Parenting 201

By Sarah Aterrado - January 20, 2022

Women my age don't get knocked up easily. Or so I thought. It takes a lot longer to get pregnant again. Or so I was told. So we made love unprotected. And surprise, surprise! It only took less than two months to miss a period. While the news was one of the best we received, it honestly got us a little bit alarmed than excited.

Oh shit, are we ready for this? 

Obviously, we're not. But anytime from 4 to 7 weeks now, we will have two handful kids with a 19-month age gap, and a twelve-year old who will probably start to disagree with me in everything sooner or later. 

I haven't really been writing regularly on this blog like I used to. But if I turn this into a parenting blog, I'm pretty sure there will be so much to write and share. A lot of things happen every day when you try NOT to get a toddler killed as he expresses his free will and goes all feral; imposes his preference to play electrical plugs and sockets over his actual toys; exhibits his speed faster than lightning to get him to places he shouldn't be like the bathroom, kitchen, or outside; or shows his determination to become the next Spiderman as he climbs on surfaces impossible for our 36-year-old bodies with 63-year-old back pains to reach. 

But then, I'm already far too busy fussing about this pregnancy and the hundreds of unidentified emotions that come with it to write about anything.

Also, Jan and I are exhausted. We barely have time to do all things we used to do pre-parenting days. We do not have a household help or a nanny (because trust issues + pandemic). While we get some help from both our moms (mostly during weekends), we do everything ourselves. 

Picture this:

• Jan works full-time. Since he works remotely with people coming from different time zones, his working hours are flexible and spread out. He can work as early as 6am and end with a 2-hour meeting at midnight. In between, he does ALL the household chores because I am not allowed to lift objects heavier than our fat cat or do anything that is physically draining (even breathing has become a workout for me).

• I do not have a job right now but I accept web development and blogging projects from time to time (because the world can stop, but not our bills). I also help our 7th-grader with his school modules the whole day all the while keeping a toddler fed, bathed, and entertained. 

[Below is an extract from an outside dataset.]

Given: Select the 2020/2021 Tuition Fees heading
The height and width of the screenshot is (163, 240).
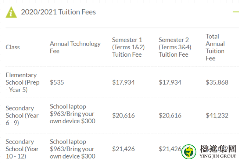Looking at the screenshot, I should click(x=58, y=12).
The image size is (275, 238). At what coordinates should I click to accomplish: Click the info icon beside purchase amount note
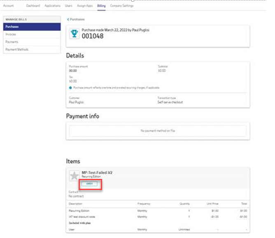pyautogui.click(x=70, y=87)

• Jan and I take turns with the toddler who can turn the house upside down like a tornado in a matter of seconds and just after we tidied up. 

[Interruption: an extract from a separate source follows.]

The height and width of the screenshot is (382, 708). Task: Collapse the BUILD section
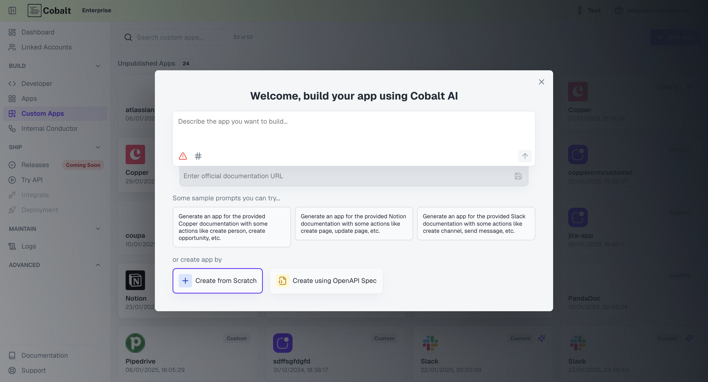(98, 66)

• We both do not get enough rest. Our little boy wakes up in the middle of the night (at least twice) so Jan puts him back to sleep. And our little girl loves throwing a fetal rage at 2 in the morning. Those tiny jabs and squirming limbs coming from all directions do not exactly feel delightful especially when she hits my kidneys, bladder, liver, or ribs. But of course, I am not complaining because I expect to have that every day. 

Before anybody thinks we've been doing a great job for staying sane despite all these, let me tell you that we have also prepared ourselves to embrace judgment from others because we have not subscribed to the super mom/dad ideals. We acknowledge our limits, and so, we gave in to screen time and fast food deliveries (and we've been doing it so often) to lighten our daily load because, well...

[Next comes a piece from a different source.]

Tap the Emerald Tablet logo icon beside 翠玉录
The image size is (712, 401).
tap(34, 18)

Exhaustion is an understatement and burnout is real.

And that's only having two. It gets trickier when there will be three (I wonder how parents with five children with one-year age gap did it). 

Pero ginusto namin 'to eh.

Moments like this though. ❤️ ❤️ ❤️
This is going to be my third time as a parent and I'm still trying to figure things out. If only parenting comes with an instruction manual, this would have been a lot easier. But we all know it doesn't. And even if it did, it still wouldn't work that way because every child is different. 

But heck, we're already here. There is no getting out of this and the best we can do is just wing it.